The previous cycle of creative music began at the turn of the century with Louis Armstrong, Joseph Oliver, Warren "Baby" Dodds, Earl Hines and Bessie Smith; it ended with the masters of harmonic music Chu Berry, Coleman Hawkins, Charlie Parker and Lester Young, the great master of sound and silence.
Ornette Coleman, Cecil Taylor and Albert Ayler stepped forward with a language and a philosophy that broke the boundary between melody/harmony/form and philosophical thinking. It opened up for musicians a fresh view of how to think about music and its meaning, with a completely different idea about sound/rhythm and form. These artists renewed the journey of creative music by not carrying forward all the baggage of the old language, which was based on harmonic progressions.
Now, we as a creative community have these multiplicity pathways of musical languages and systems that have resulted in a whole new reality with people like Anthony Braxton, Roscoe Mitchell and Henry Threadgill and other artists, who understand that systems and languages are the new vision for creative music and the way ahead for more discoveries.
New Haven, Connecticut, July 23, 2017
Wadada Leo Smith
Ornette Coleman´s Harmolodic Sonic Hierographic Forms: A Resonance Change in the Millennium (Wadada Leo Smith)
Wadada Leo Smith: "Ornette Coleman's music and his philosophical thinking are the most important influence I have encountered in life. I first discovered his music through the LP recording This Is Our Music. His music had the sensibility to touch my heart and to liberate me to not judge my own music; and to have the courage to move inside my inspiration and discover what was there and to use it completely without fear."
Ohnedaruth John Coltrane: The Master of Kosmic Music and His Spirituality in a Love Supreme (Wadada Leo Smith)
Wadada Leo Smith: "John Coltrane was a spiritual leader for the entire world. For this composition, I included a long sustained adagio movement that eventually moves into the second movement of the piece. I do that to represent his transformation from his early life into his spiritual life."
Najwa (Wadada Leo Smith)
Wadada Leo Smith: "This is a love song or, perhaps more accurately, a tragic song for a love lost. I created this composition not as a memorial tribute, but as a celebration of life and a clear understanding of love between a man and a woman."
Ronald Shannon Jackson: The Master of Symphonic Drumming and Multi-Sonic Rhythms, Inscriptions of a Rare Beauty (Wadada Leo Smith)
Wadada Leo Smith: "Shannon was truly a rare beauty. He was an excellent composer and his drumming was orchestral and rhythmic and very natural but always with extra multi-sonic elements inside his drumming musical wave.
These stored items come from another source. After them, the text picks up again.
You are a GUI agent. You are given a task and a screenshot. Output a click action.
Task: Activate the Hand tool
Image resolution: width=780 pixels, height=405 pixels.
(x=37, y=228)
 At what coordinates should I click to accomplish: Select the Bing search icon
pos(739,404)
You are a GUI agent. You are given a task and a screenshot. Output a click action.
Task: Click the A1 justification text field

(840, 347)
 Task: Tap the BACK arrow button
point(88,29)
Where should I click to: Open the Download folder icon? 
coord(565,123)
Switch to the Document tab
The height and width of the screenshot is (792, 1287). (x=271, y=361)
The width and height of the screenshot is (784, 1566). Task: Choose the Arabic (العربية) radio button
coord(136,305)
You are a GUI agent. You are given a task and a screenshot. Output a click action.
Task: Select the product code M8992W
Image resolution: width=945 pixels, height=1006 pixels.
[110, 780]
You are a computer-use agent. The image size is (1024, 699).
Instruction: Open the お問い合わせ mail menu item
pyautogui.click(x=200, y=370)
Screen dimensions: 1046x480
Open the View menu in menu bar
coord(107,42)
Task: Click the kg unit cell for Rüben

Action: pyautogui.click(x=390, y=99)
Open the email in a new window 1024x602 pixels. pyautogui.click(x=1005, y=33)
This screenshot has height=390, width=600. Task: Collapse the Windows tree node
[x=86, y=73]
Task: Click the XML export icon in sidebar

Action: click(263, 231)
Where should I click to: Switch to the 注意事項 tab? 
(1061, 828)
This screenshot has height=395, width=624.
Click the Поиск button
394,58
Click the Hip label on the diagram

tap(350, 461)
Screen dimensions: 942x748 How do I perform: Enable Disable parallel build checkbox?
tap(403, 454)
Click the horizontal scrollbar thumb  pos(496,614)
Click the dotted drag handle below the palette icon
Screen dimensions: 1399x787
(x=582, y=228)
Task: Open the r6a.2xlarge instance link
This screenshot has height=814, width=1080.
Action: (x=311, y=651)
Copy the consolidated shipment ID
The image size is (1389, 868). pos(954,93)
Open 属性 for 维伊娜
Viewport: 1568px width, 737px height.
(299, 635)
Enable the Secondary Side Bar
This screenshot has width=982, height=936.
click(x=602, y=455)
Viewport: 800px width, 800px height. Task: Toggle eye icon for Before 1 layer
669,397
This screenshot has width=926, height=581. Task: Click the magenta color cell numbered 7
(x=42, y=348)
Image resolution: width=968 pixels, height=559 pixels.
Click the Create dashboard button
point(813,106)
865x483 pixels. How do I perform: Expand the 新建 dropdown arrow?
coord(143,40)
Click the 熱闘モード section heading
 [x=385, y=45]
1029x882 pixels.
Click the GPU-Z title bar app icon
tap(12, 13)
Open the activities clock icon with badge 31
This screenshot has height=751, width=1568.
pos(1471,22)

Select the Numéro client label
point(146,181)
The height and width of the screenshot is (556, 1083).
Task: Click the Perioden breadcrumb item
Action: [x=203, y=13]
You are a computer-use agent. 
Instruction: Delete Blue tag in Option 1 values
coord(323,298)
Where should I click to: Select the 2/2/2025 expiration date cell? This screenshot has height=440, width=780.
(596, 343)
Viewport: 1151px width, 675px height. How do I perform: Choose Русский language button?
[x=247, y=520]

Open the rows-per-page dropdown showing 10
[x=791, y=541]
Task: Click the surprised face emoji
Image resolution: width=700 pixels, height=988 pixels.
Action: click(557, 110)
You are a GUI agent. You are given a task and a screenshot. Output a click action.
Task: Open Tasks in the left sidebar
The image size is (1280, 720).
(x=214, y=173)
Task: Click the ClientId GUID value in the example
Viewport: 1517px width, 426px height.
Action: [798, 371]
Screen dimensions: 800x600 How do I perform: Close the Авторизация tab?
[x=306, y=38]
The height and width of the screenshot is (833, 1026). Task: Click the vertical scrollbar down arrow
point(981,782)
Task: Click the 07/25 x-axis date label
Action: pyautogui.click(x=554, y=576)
And because he used two bass-drums in his music, he invented an elastic rhythm/sonic language that had a top, a middle and a deep bottom to it. His group Decoding Society was most powerful and they actually introduced some new directions coming out of the language that Ornette Coleman, Cecil Taylor and Sunny Murray had built. The beautiful thing about Shannon was that he was constantly working and studying. In every sound-check, he would be working on the drum set searching to find out how best to create a unique rhythm for that night´s performance."
The Empress, Lady Day: In a Rainbow Garden, with Yellow-Gold Hot Springs, Surrounded by Exotic Plants and Flowers (Wadada Leo Smith)
Wadada Leo Smith: "Billie Holiday was a great performer/composer. She could take any song and improve on the lyrics, add a word or reshape a word in the original lyrics without destroying its meaning. I believe that what she did to the song illuminated clearly what the composer´s original ideas were."